Hari ini hari minggu, Sasuke memtuskan untuk menghabiskan waktunya dirumah bersama sang anak. Namun sayang, Naruto sama sekali belum bangun. Jadi, ia memutuskan untuk menunda sarapannya dengan menonton tv terlebih dahulu.

"…kematian yang diduga terjadi semalam. Dari hasil wawancara dengan kepala polisi konoha, kepala polisi tersebut menyatakan jika pelakunya adalah pelaku yang sama atas kematian Hinata Hyuuga. Sampai pagi ini, polisi masih mengolah lokasi kejadian dan masih belum menemukan bukti dan motif pelaku." Ujar seorang reporter pria. "Dari hasil otopsi yang dilakukan tadi subuh, jasad korban dikenali sebagai Karin Uzumaki, seorang dokter muda Jepang lulusan luar negeri."

"Pagi ayah." Sapa Naruto sambil memeluk sang ayah dari belakang dan memebrikan ciuman dipipi sang ayah.

"Pagi, Naruto."

"Itu…" kata Naruto bergetar saat melihat potongan-potongan tubuh yang termutilasi didalam tv. Sasuke mengikuti arah pandang Naruto dan langsung mematikan tv.

"Kemari…" pinta Sasuke sambil menepuk sofa, meminta Naruto untuk duduk disampingnya. "Tidak apa-apa. Jangan takut." Tenang Sasuke. "Hn, mau jalan-jalan?" tawar Sasuke. Naruto hanya menggeleng tanpa menoleh sang ayah. 'Apa dia masih terpukul karena kejadian semalam?' batin sasuke mengingat kematian Neji yang tiba-tiba. "Ayo sarapan." Sasuke menggenggam tangan Naruto kemudian menuntunnya ke meja makan.

Meraka sarapan dengan tenang dengan beberapa pelayan yang berdiri disekitar meja makan. Sasuke dapat melihat jika gerakan Naruto tampak kaku dan gemetar.
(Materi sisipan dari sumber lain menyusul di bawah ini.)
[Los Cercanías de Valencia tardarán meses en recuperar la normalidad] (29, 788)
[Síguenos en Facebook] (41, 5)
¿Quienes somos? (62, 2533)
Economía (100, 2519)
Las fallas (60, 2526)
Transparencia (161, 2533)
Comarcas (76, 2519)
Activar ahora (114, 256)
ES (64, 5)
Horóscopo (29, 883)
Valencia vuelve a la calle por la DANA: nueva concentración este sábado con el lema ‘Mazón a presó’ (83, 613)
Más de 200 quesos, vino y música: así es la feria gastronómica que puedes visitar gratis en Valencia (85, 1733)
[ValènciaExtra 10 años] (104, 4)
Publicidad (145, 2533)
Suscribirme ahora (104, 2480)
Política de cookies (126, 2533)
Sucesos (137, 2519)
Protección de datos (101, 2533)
"Ayah dengar sekolah kalian akan mengadakan festival. Kenapa ayah tak tahu, ya?" Sauske mencoba membuka perbincangan. Ia suka dengan suasana tenang dimeja makan, namun jika suasana menjadi kaku dan mencekam seperti sekarang, akan terasa aneh baginya. "Bukannya ayah juga salah satu pendonasi disekolahmu?" tanya Sauske dengan nada yang dibuat-buat.

Naruto menolehnya, kemudian kembali menunduk menikmati sarapannya. Ok, gurauannya menjadi terasa aneh dan tak lucu sama sekali.

"Hm, bagaimana kalau hari ini kita ke pemandian air panas?" tanya Sasuke yang sudah selesai dengan sarapannya. Naruto hanya menggeleng. 'Fine, ini buruk." Batin Sasuke sedikit panic.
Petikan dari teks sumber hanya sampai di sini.